Les livres sont rares, dit-on partout, et l’on a raison, et même c’est un bonheur que les belles choses sorties du cœur ou de la pensée ne soient pas sous les pieds du premier venu. De temps en temps, par occurrence, on ne sait pourquoi ni comment, naît un livre, fleurit un poëme, et la foule, cette ingrate, comme parle un poëte, ouvre ses mains, quelquefois son cœur, applaudit et vous jette son amour avec un certain dédain. Peu de gens savent ce que c’est qu’un livre ; peu de gens le comprennent ; tant pis ! peut crier la foule amoureuse des vieilles sottises et des livres qui lui racontent ce que tout le monde sait. Tant mieux ! s’écrie le peuple d’élite ; je suis bien aise que l’art et la beauté soient inaccessibles aux êtres de hasard, et je veux que les dieux sortent de l’Olympe.

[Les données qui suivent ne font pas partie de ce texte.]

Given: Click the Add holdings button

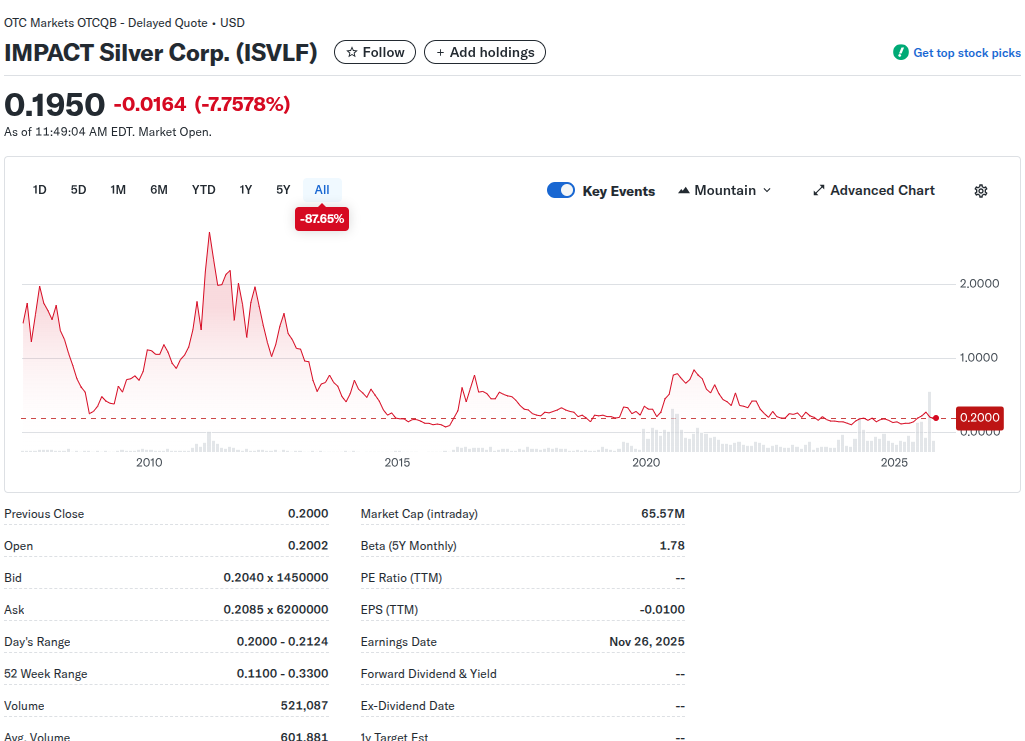Looking at the screenshot, I should coord(485,52).
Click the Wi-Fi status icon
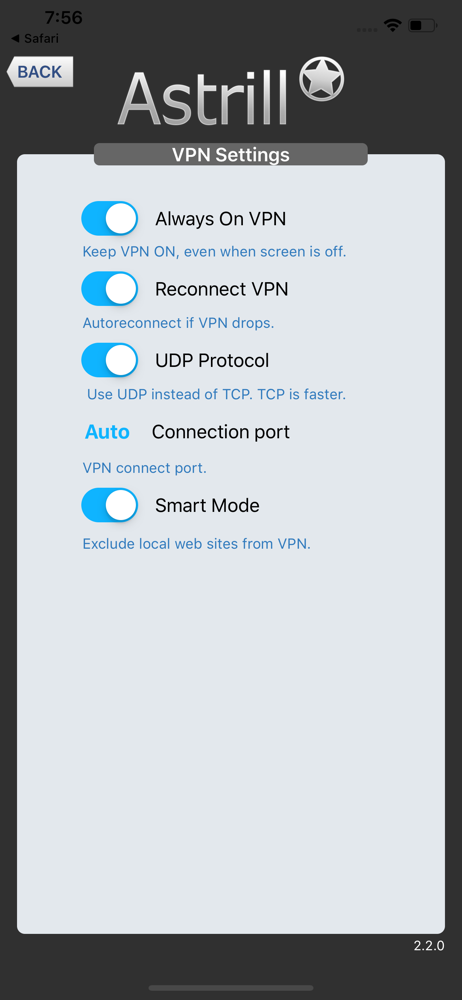This screenshot has width=462, height=1000. point(392,26)
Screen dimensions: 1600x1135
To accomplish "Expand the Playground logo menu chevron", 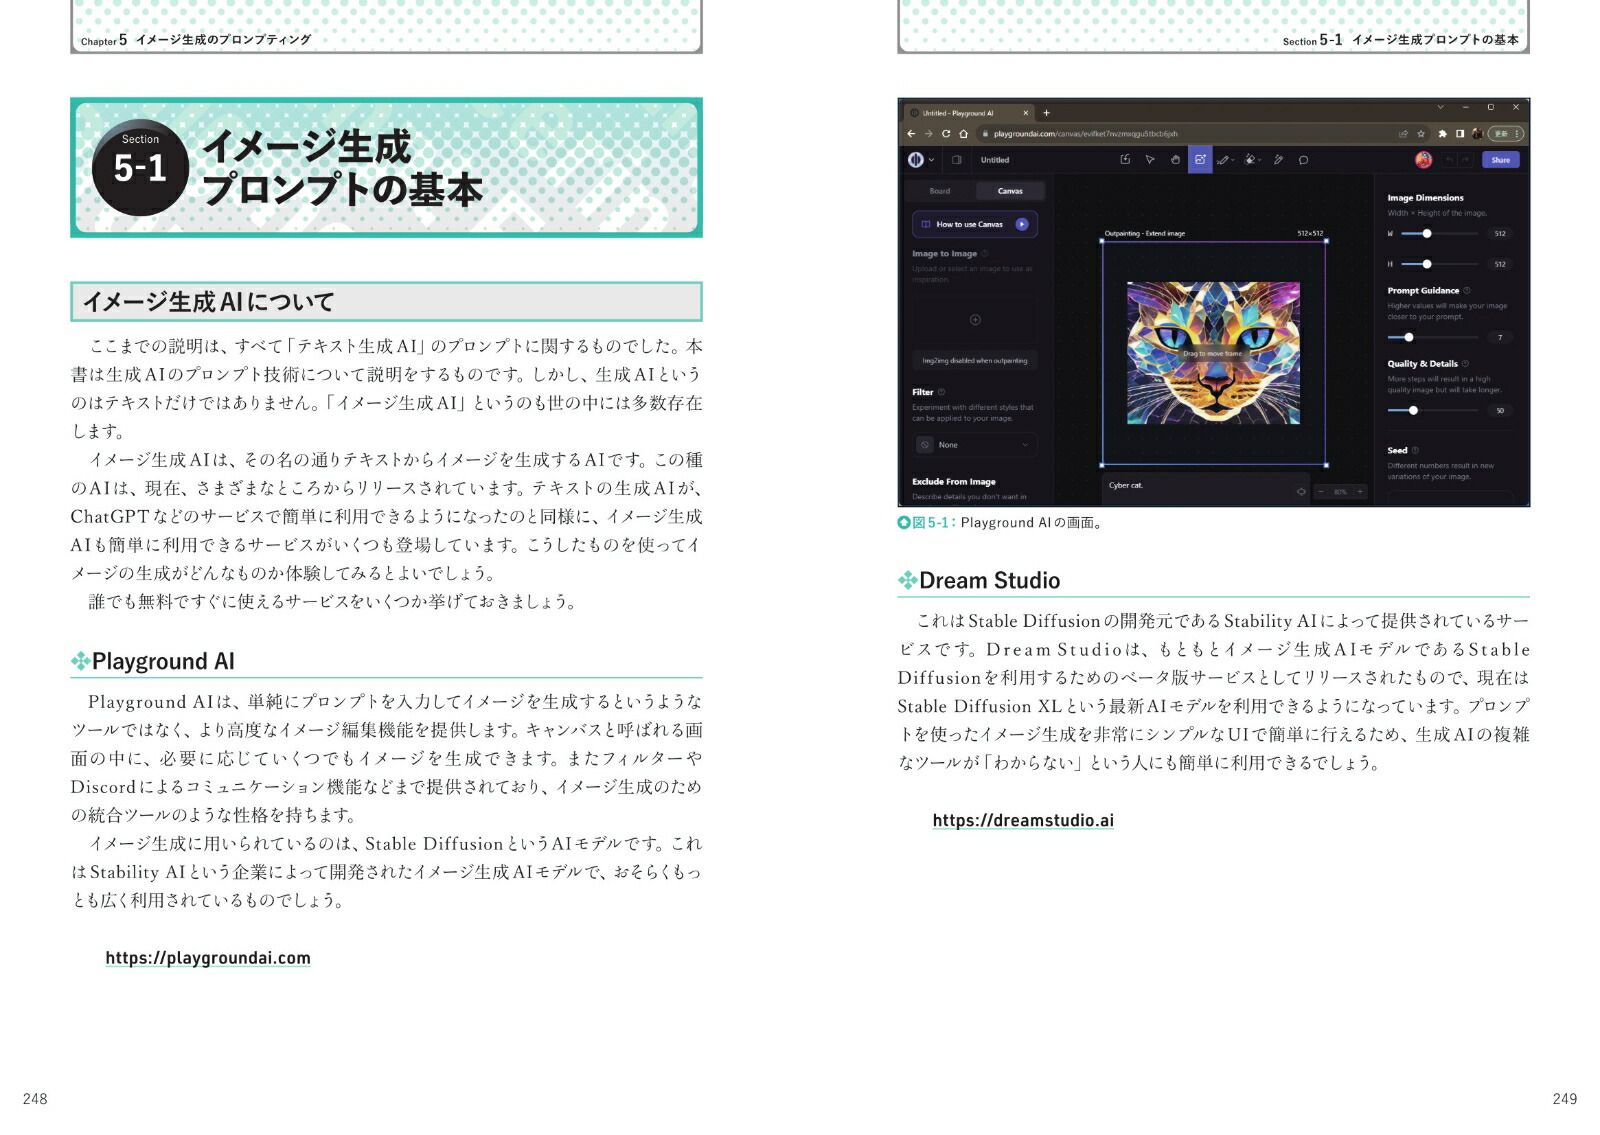I will [x=932, y=160].
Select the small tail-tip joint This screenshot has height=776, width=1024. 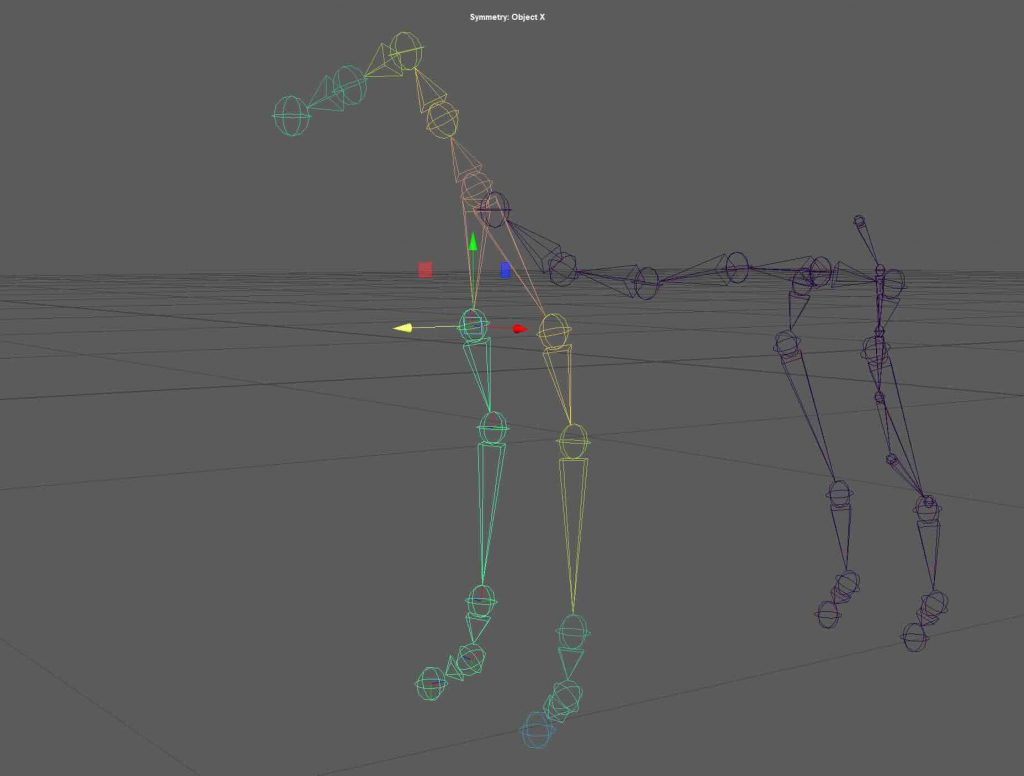point(859,221)
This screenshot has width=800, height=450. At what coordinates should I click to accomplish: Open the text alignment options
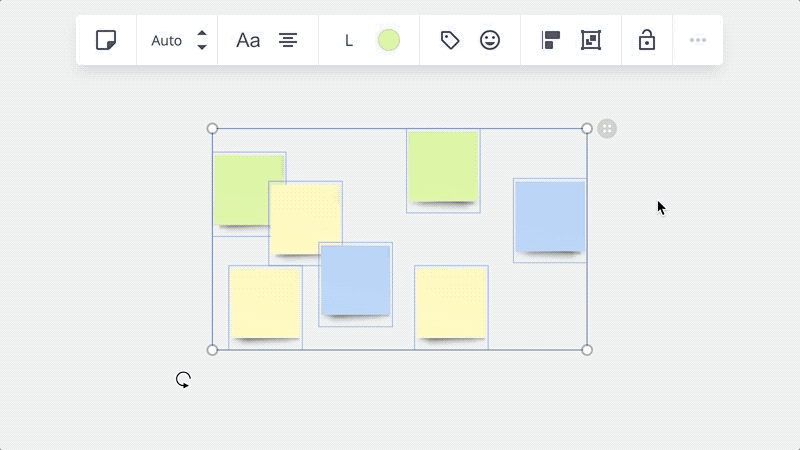coord(288,40)
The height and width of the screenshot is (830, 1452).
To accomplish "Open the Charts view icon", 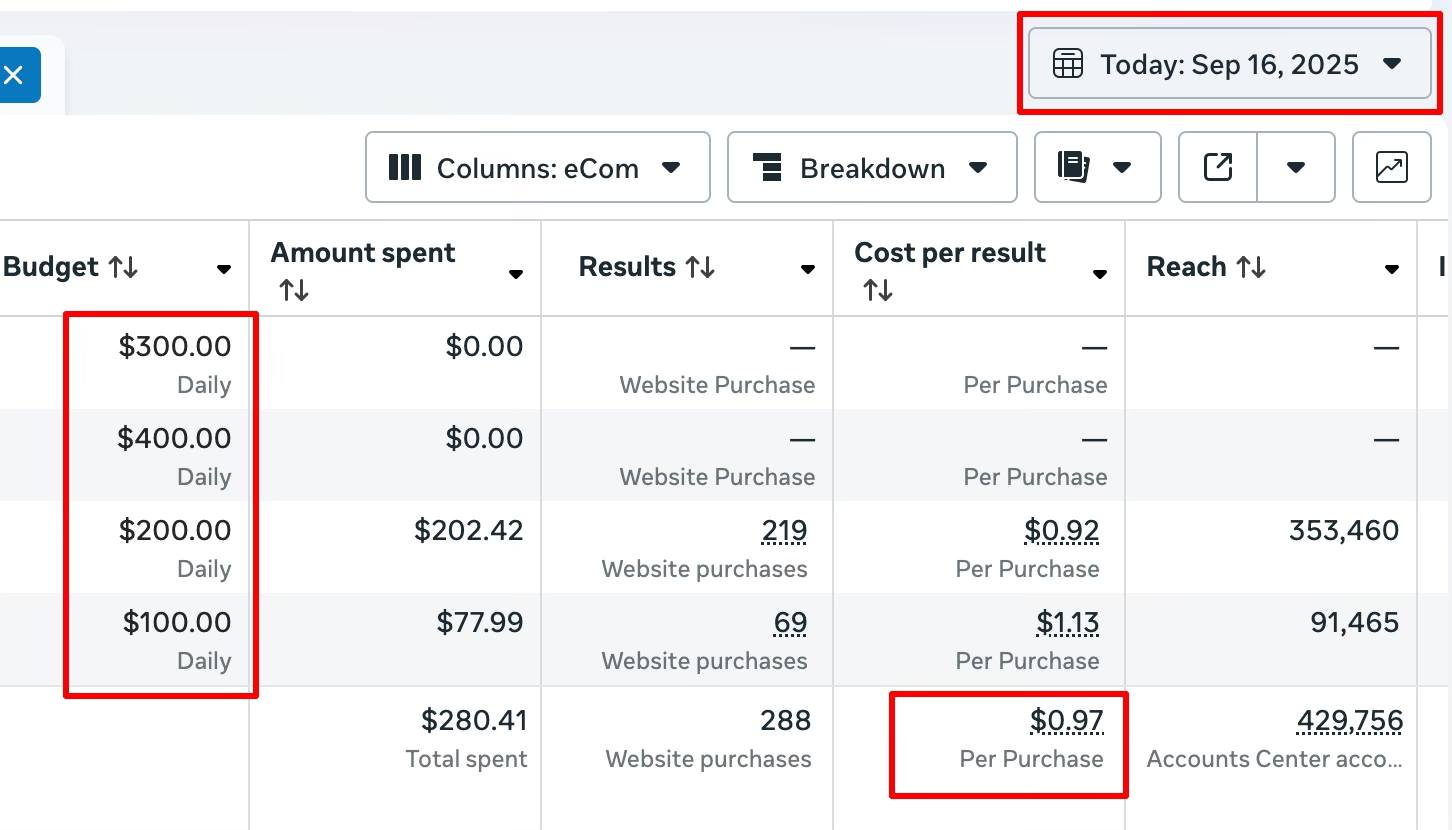I will tap(1391, 168).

Ôtez votre chapeau, voici un poëte, un vrai poëte de la bonne race, c’est M. Théodore de Banville. Son livre de vers, publié par un éditeur littéraire et lettré, n’est pas précisément nouveau : les hommes de goût (rari nantes) le savaient, les femmes le comprenaient presque ou t’en vantaient ; mais en dépit du temps qui fane les roses, le volume de M. Théodore de Banville a gardé sa fraîcheur, sa grâce, sa jeunesse, sa gentillesse, si j’ose le dire. Je ne voudrais pas que ce dernier mot, un peu risqué, eùt le sort d’une injustice ou d’une erreur, et cependant quiconque a ôté son bonnet devant une écritoire, dans les heures douces où l’on rimait ce qu’il plaisait à Dieu, n’ose pas encourir le reproche d’ingratitude et se risque à l’admiration. C’est si bon d’admirer, d’aimer, d’ouïr les belles chansons de l’âme, celles qui on’, vingt ans et ne veulent pas vieillir, qui s’indignent des neiges d’autan et qui fêtent toutes les heureuses minutes que Dieu leur accorde. Vous qui n’admirez pas, vous qui n’aimez pas, qui ne savez lire ni le livre ni le cœur, ces deux poëmes impérissables, vous n’êtes rien ; vous n’êtes ni des hommes ni des femmes, vous êtes des ombres lointaines qui avez horreur de ce qui n’est pas la matière.

  1. Poulet Malassis et de Broise, 4, rue de Buci. — 1857.